“姐……”
姜晓穗回头,瞧见怯生生站在那里的同一张脸,无奈地说:“他没事,放心吧。”
姜丹草立时露出笑脸,兴冲冲地应了一声,跑回家去。
吃过晚饭,天色还没有完全黑下来,姜晓穗找到姜老爷子打听起吴佣的情况。
“吴佣啊?这小子能干、能忍,要是换作其他时候,也是个不可多得的人才。不过他出身不好,注定是翻不了身的。”姜老爷子说,“吴家以前是地主,咱们大队里有不少人在他家种过地,真正受过欺压的倒没有。前几年闹革命的时候,他和他妈遭了不少苦头。吴佣一开始的名字不叫这个,他是‘庸俗’的‘庸’,大家批斗他的时候,说他应该是社会主义的‘佣人’,所以给他改了名字。别说他了,你爷爷我不也被批斗过一阵子嘛。”
那段时间人心太浮躁,现任支书之所以默默无闻不管事,也跟历史遗留问题有关。不过这些都过去了,没必要再提起。
“爷爷,听说吴佣会竹编?他家就剩他和他妈两个人,这是谁教他的?”
姜老爷子瞅了她一眼,问:“你咋知道他会竹编?”
姜晓穗笑了笑:“丹花说的。”
“这丫头。”姜老爷子皱皱眉,“他小时候被人欺负,你二爷爷心善,背地里帮过几次。他竹编的手艺,也是你二爷爷手把手教的。”
姜晓穗悟了。
原来是青梅竹马,伪师兄妹的关系啊,难怪心动成那样。
其实姜晓穗倒也不是特别头疼,要是姜丹花真得非吴佣不嫁,那就熬过眼下这几年。她现在才十六岁,等到改革开放也才二十,之后吴佣就能渐渐融入这个社会,他们自己的幸福就让他们自己去奋斗。

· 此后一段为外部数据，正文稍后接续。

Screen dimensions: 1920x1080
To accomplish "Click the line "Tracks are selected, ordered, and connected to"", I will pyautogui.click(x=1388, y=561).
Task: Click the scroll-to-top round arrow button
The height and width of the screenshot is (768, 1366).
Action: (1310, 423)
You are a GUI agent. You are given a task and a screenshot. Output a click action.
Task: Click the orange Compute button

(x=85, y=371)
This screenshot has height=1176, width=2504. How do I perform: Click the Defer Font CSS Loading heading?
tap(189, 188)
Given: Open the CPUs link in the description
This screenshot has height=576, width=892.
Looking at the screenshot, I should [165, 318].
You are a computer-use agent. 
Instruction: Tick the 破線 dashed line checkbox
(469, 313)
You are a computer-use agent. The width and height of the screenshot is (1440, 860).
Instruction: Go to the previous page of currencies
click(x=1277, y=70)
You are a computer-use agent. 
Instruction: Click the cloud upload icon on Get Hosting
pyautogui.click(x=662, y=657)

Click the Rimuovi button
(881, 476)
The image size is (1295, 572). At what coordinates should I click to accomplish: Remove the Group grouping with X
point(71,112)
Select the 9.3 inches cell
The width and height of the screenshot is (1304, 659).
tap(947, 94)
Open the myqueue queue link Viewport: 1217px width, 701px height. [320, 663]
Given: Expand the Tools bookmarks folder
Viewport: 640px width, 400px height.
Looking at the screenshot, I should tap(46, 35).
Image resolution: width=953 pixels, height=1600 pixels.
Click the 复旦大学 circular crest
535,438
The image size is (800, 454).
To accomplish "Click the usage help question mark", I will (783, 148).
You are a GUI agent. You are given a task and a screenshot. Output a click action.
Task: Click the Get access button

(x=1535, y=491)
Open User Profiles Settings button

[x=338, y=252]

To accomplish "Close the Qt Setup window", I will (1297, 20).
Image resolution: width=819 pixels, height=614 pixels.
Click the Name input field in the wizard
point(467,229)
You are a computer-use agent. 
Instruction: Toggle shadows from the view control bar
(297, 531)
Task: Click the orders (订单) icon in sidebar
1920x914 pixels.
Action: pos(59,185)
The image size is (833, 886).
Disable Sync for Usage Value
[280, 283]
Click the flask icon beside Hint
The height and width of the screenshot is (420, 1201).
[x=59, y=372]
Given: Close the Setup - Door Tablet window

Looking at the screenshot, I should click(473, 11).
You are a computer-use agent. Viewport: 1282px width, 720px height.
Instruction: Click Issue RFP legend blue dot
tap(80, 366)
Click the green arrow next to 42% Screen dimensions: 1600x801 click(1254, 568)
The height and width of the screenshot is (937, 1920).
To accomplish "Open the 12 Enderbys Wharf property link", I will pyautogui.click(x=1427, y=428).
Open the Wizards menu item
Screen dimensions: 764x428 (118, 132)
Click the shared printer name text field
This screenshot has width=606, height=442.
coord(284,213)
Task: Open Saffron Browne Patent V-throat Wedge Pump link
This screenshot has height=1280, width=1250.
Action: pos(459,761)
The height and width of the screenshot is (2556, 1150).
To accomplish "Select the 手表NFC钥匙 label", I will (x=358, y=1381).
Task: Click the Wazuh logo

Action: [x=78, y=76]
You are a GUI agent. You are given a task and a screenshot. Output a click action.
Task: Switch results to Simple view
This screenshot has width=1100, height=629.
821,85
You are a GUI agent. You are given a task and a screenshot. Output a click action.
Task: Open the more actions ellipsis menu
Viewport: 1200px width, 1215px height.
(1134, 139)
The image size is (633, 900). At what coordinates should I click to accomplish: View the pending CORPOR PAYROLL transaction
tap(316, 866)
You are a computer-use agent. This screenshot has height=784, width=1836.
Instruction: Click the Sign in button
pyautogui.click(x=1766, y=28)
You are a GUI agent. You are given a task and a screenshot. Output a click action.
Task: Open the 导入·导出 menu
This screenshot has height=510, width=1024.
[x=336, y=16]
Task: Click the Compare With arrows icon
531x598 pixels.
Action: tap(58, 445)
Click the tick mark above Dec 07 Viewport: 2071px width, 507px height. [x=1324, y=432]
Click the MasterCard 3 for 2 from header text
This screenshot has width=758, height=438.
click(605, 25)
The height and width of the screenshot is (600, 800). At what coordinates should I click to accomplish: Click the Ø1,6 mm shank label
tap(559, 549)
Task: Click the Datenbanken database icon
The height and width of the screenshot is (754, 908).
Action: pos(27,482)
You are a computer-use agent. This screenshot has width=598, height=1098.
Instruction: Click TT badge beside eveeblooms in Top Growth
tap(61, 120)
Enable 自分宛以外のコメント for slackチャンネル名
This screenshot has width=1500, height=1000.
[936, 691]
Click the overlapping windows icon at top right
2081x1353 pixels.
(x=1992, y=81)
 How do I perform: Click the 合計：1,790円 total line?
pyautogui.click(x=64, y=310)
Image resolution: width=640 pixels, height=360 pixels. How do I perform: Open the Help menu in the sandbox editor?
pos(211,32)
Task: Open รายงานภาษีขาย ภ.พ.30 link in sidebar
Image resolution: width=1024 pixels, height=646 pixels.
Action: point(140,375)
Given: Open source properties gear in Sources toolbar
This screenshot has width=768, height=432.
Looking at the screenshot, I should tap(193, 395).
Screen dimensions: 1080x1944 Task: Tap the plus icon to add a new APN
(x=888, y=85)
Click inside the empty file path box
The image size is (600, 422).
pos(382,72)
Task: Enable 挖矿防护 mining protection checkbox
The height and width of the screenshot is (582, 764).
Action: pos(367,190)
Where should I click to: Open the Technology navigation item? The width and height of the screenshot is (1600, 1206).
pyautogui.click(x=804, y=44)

“爷爷,你明天跟社员们说一下。有手艺好的,可以下工后自己做了竹编,拿到竹编厂去。等回头卖了钱,厂里再把钱发给社员们。具体做啥样式和标准,你让大家问二爷爷。”
姜老爷子看了她一眼,问:“你要帮他?”
姜晓穗笑起来:“我是公社干事,带领社员致富是我的本职工作。”
姜老爷子笑起来,答应了。
第二天一早,姜晓穗和周瑞华出发前往东山大队。